[Memoirs of Napoleon Bonaparte by Louis Antoine Fauvelet de Bourrienne]@TWC D-Link bookMemoirs of Napoleon Bonaparte CHAPTER IV 29/31
The Austrian generals industriously circulated the most sinister reports respecting the armies of the Sombre-et-Meuse and the Rhine, and the position of the French troops in the Tyrol.
These impostures, printed in bulletins, were well calculated to instigate the Italians, and especially the Venetians, to rise in mass to exterminate the French, when the victorious army should penetrate into the Hereditary States. The pursuit of the Archduke Charles into the heart of Austria encouraged the hopes which the Venetian Senate had conceived, that it would be easy to annihilate the feeble remnant of the French army, as the troops were scattered through the States of Venice on the mainland.

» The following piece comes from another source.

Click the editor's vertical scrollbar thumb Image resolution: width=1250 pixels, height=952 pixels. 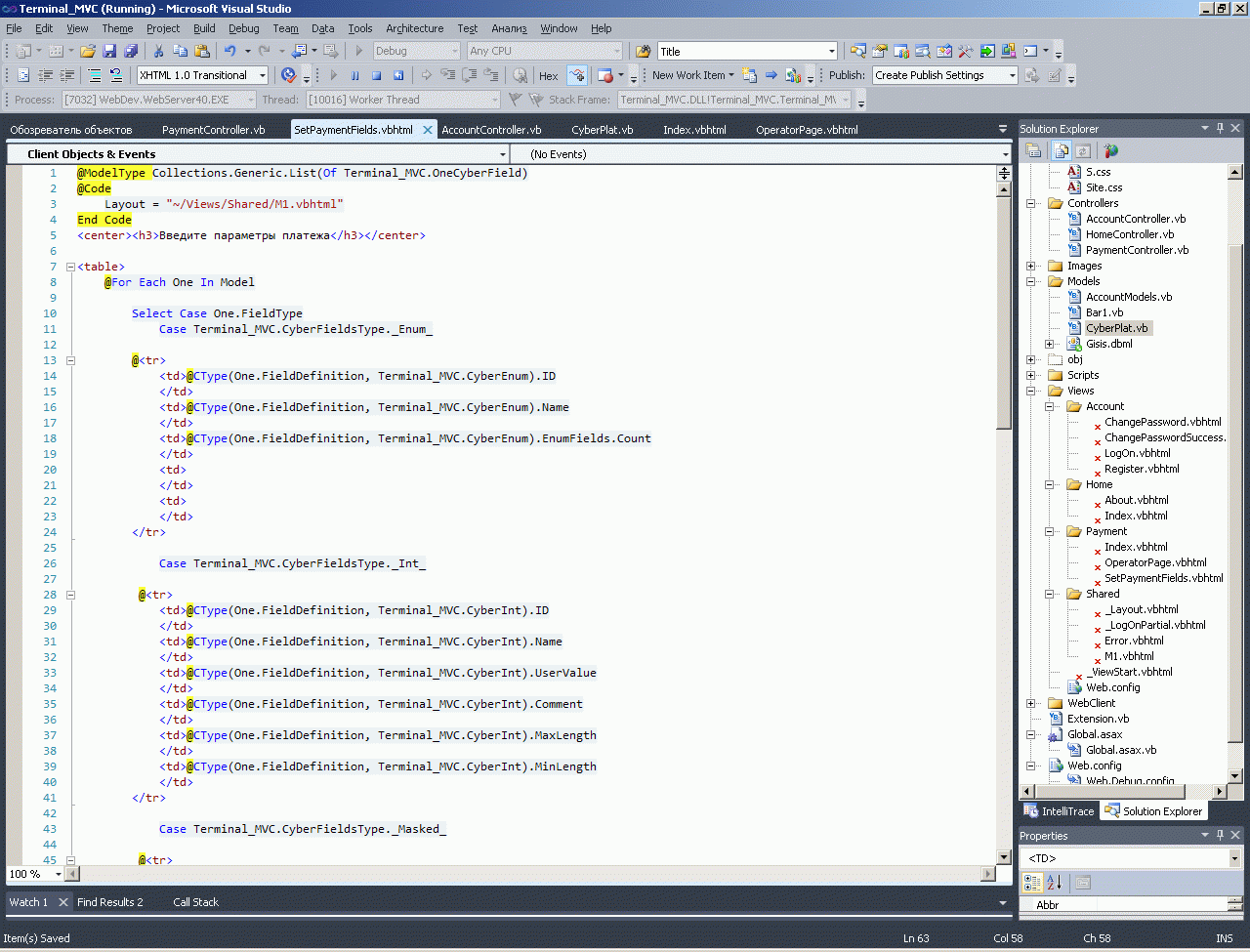(1004, 312)
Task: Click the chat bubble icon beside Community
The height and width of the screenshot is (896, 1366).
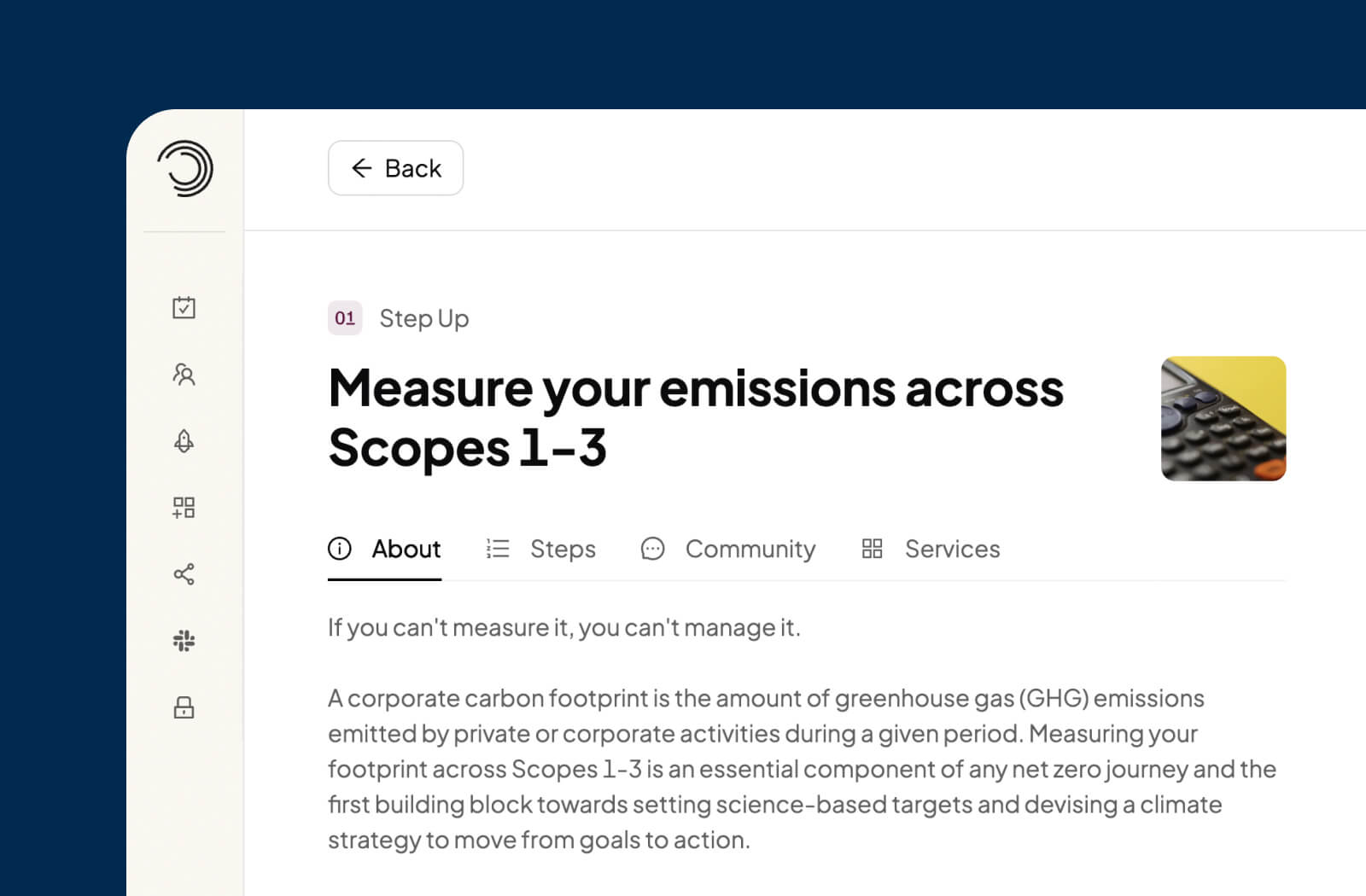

Wherever the Senate had the ascendency, insurrection was secretly fomented; wherever the influence of the patriots prevailed, ardent efforts were made to unite the Venetian terra firma to the Lombard Republic. Bonaparte skillfully took advantage of the disturbances, and the massacres consequent on them, to adopt towards the Senate the tone of an offended conqueror.
He published a declaration that the Venetian Government was the most treacherous imaginable.
The weakness and cruel hypocrisy of the Senate facilitated the plan he had conceived of making a peace for France at the expense of the Venetian Republic.